# Problem description:
Of the entries below, return exactly those lines that fall between the one containing "Task: Click into the Description text area" and the one containing "Task: Click the SkeletalMesh class text", the two end lines included.

(Collected data entries)
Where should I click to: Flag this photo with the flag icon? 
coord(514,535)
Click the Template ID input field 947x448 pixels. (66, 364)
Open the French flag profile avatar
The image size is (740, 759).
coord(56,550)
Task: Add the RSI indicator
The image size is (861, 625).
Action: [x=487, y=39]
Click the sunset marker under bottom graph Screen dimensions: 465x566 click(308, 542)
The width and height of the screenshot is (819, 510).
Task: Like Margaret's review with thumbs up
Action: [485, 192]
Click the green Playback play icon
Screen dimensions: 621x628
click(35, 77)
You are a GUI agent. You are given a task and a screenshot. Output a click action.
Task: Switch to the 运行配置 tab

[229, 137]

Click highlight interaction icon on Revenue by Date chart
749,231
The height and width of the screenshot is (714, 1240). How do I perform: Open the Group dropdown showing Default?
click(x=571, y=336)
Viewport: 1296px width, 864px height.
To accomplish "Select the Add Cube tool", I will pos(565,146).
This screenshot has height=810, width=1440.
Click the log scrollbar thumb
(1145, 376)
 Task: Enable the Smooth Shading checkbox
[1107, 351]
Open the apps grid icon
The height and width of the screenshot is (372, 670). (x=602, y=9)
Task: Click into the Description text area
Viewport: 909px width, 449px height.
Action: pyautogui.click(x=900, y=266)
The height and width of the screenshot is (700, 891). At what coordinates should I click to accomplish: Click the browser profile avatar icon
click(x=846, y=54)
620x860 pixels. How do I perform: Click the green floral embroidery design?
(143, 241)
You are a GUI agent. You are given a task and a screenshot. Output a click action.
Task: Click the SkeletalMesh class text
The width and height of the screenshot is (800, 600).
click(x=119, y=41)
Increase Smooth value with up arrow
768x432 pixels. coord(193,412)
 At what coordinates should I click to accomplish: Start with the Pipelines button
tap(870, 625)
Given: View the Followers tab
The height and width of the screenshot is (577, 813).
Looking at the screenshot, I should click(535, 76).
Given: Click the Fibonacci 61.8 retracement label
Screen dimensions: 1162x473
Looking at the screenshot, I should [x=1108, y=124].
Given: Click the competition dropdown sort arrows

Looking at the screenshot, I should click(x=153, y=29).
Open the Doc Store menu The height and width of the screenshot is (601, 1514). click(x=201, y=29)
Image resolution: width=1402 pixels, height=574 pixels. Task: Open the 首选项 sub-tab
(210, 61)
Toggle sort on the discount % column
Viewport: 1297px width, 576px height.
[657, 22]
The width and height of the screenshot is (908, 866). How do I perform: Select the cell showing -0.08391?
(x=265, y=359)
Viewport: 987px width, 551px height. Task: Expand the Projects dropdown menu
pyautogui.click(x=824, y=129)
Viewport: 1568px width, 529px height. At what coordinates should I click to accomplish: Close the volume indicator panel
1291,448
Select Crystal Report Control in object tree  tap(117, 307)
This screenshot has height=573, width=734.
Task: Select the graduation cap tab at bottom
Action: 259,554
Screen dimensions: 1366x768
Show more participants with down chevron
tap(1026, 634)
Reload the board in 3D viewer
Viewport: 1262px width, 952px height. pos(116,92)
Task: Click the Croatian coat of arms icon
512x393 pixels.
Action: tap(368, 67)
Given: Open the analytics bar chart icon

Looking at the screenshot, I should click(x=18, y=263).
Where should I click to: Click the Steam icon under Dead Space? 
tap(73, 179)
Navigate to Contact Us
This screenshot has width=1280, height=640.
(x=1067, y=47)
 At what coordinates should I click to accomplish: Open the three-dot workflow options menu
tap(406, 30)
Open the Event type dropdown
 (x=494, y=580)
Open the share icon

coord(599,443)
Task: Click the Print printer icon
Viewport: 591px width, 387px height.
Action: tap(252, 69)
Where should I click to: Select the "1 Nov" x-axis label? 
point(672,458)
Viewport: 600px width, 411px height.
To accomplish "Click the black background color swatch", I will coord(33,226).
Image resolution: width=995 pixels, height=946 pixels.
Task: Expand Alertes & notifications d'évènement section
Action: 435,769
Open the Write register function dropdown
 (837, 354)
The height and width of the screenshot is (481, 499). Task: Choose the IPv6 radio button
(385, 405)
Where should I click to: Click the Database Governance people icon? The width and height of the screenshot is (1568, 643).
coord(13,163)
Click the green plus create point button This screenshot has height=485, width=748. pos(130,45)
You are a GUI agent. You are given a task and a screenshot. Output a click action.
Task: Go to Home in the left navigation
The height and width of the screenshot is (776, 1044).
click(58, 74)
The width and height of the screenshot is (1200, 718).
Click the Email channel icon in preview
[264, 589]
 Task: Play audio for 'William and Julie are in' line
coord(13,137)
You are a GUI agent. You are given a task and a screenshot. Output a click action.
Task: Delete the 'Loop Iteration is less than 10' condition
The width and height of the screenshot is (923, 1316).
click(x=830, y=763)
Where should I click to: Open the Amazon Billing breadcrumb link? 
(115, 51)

# Solution for this problem:
Task: Click into the Description text area
Viewport: 909px width, 449px height.
Action: pyautogui.click(x=900, y=266)
The height and width of the screenshot is (700, 891). At what coordinates should I click to accomplish: Click the browser profile avatar icon
click(x=846, y=54)
620x860 pixels. How do I perform: Click the green floral embroidery design?
(143, 241)
You are a GUI agent. You are given a task and a screenshot. Output a click action.
Task: Click the SkeletalMesh class text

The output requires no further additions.